I'm going to need something I can easily order and find at PetSmart, as I just cannot spend time running all over creation. I also need something that travels well, because we enjoy traveling to pet friendly places and I don't want to take the chance of food going bad. I fed Wellness to my last dog and loved it, which is on two of the websites listed as good quality. I found some disturbing information on some of the others listed, and I don't want a food that has a history of being recalled. What do you guys think?


----------



## jabojenny (Sep 18, 2011)

Have you thought about freeze dried raw? I use Stella & Chewy's which recently had a recall on the chicken, but I've been using it for a while and like it. It travels really well and you add water to it. I don't think any of the big box stores carry it but you can get it online and have it shipped to you. I also use Acana Singles which is a dry kibble. Dog Food Advisor is a very informative site and I know a lot of people here use it for helping them decide what food to use. I would only suggest to do your research and make sure you don't get any food that is made or uses sourced ingredients from China. I know Honest Kitchen is a freeze dried, non raw, option and they make some that you can add your own cooked meat. I'm sure others will chime in with their food options.


----------



## Zoe093014 (Jan 27, 2015)

You can order just about any food on Chewy.com and it usually arrives in a couple of days. Orijen and Acana are supposed to be good as far as dry. Orijen makes a freeze dried which is also good. We have tried HK Embark dehydrated but I usually ended up throwing so much of it out, unless it was covered in human cooked chicken, beef or pork. My little one would only pick out the human cooked meat used to entice her. You have to look at the ratio of protein, vegetables and fruits, and carbohydrates/starch.


----------



## Deacon Blues (Nov 22, 2013)

*Darwin's Raw*

I feed Darwin's Raw, and they deliver it right to your door. It's been great; Rory is healthy and happy, her coat is lustrous, her teeth stay clean and her breath fresh, and her stools are small and odorless.

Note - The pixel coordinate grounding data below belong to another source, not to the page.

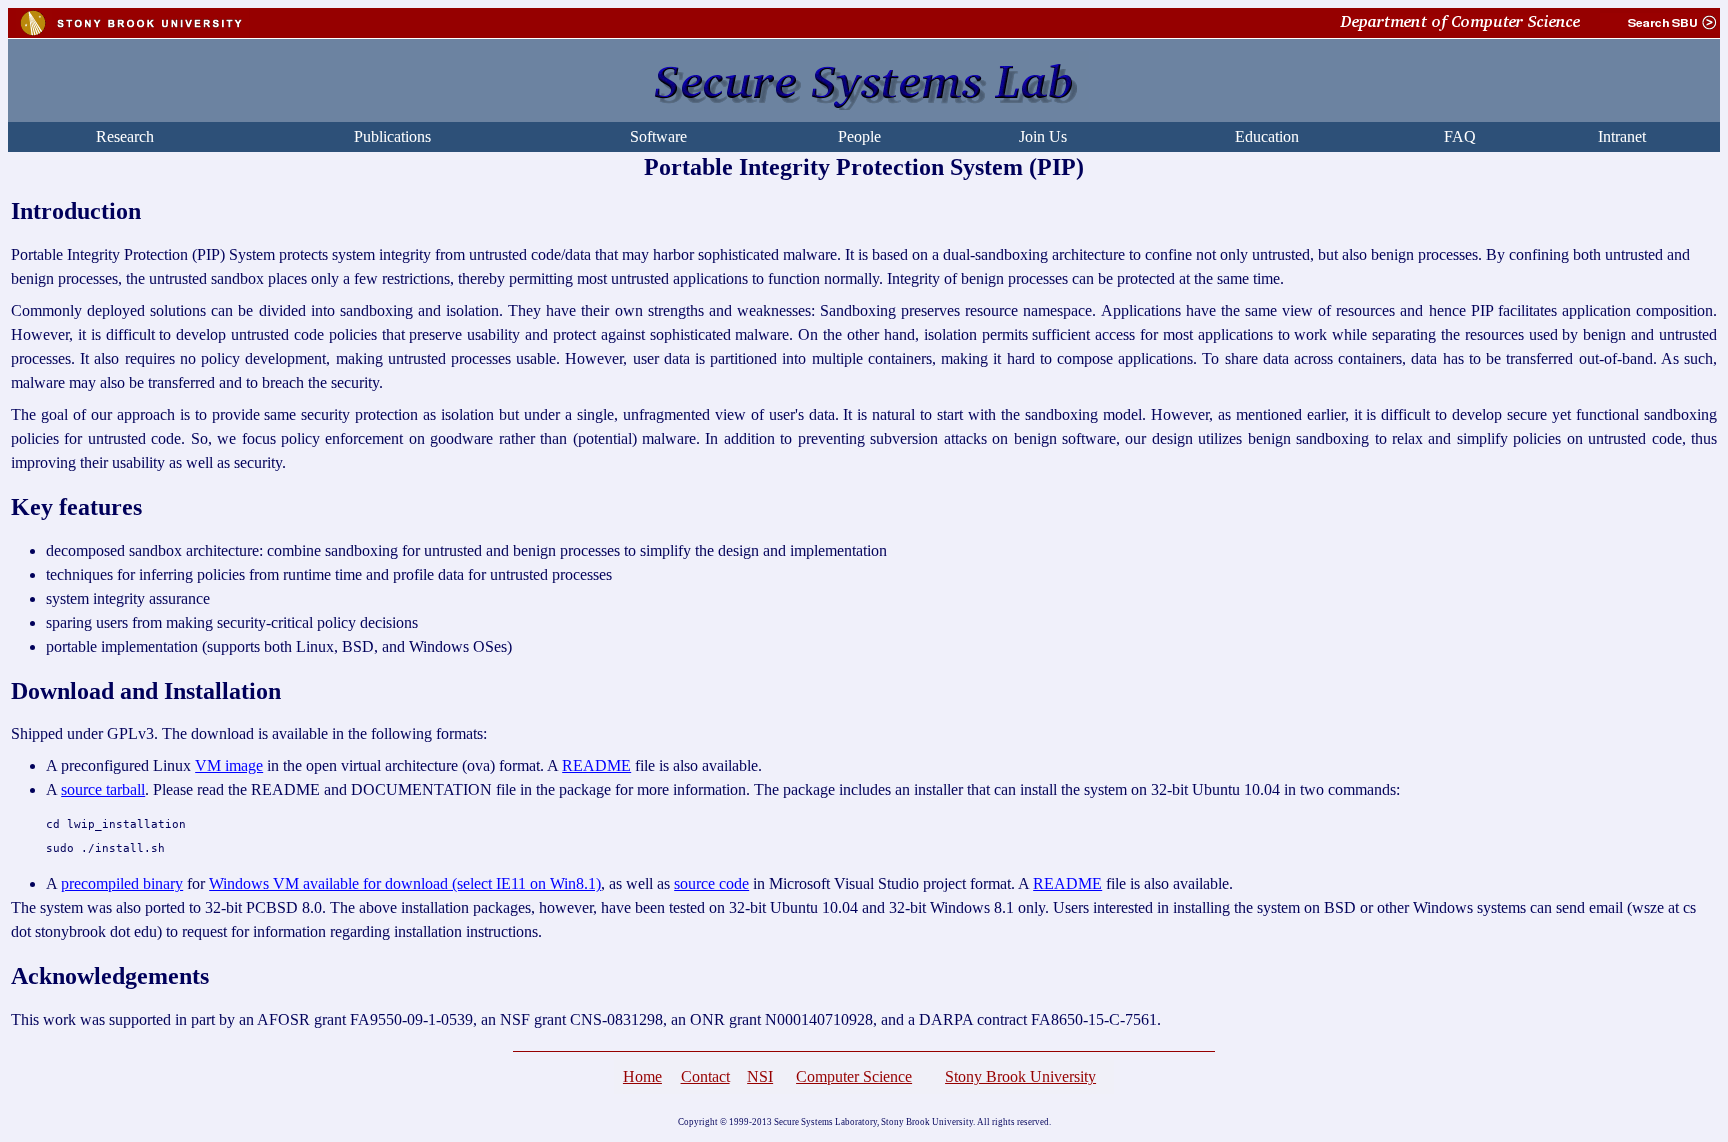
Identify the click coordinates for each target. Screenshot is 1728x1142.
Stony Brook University (1020, 1076)
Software (658, 136)
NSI (760, 1076)
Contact (705, 1076)
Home (642, 1076)
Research (125, 136)
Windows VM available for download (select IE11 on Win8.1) (405, 883)
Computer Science (854, 1076)
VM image (229, 765)
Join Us (1043, 136)
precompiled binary (122, 883)
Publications (392, 136)
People (859, 136)
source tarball (103, 789)
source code (711, 883)
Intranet (1622, 136)
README (596, 765)
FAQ (1460, 136)
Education (1267, 136)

You feed based on your dog's weight, so Rory gets 3.6 ounces per day, it works out to about $27 per month.

Rory's Raw Food Diet Delivered To Our Doorstep
Why I'll Always Feed a Raw Diet
Rory Goes in For a Teeth Cleaning

They have a great trial program; they'll ship 10 lbs. to your door for $14.95. That will last a 7 lb dog 44 days.


----------



## Napria (May 17, 2015)

I used Dogfoodadvisor.com. I am very fortunate that Baci will seemingly eat ANYTHING! I had always feed my dogs Science Diet, but when I looked at the rating on Dogfoodadvisor it was only so-so nutritionally. Baci is now on Victor Super Premium High Pro Plus Active Dog & Puppy. He is doing well, and the vet gave it her stamp of approval.


----------



## MWilson (May 22, 2015)

Thanks, everyone! Now I suppose I just need to read all I can on the recommended food that is mentioned in the reviews. My little Bandit is prone to tummy problems if there is a change, so I have to keep that in mind.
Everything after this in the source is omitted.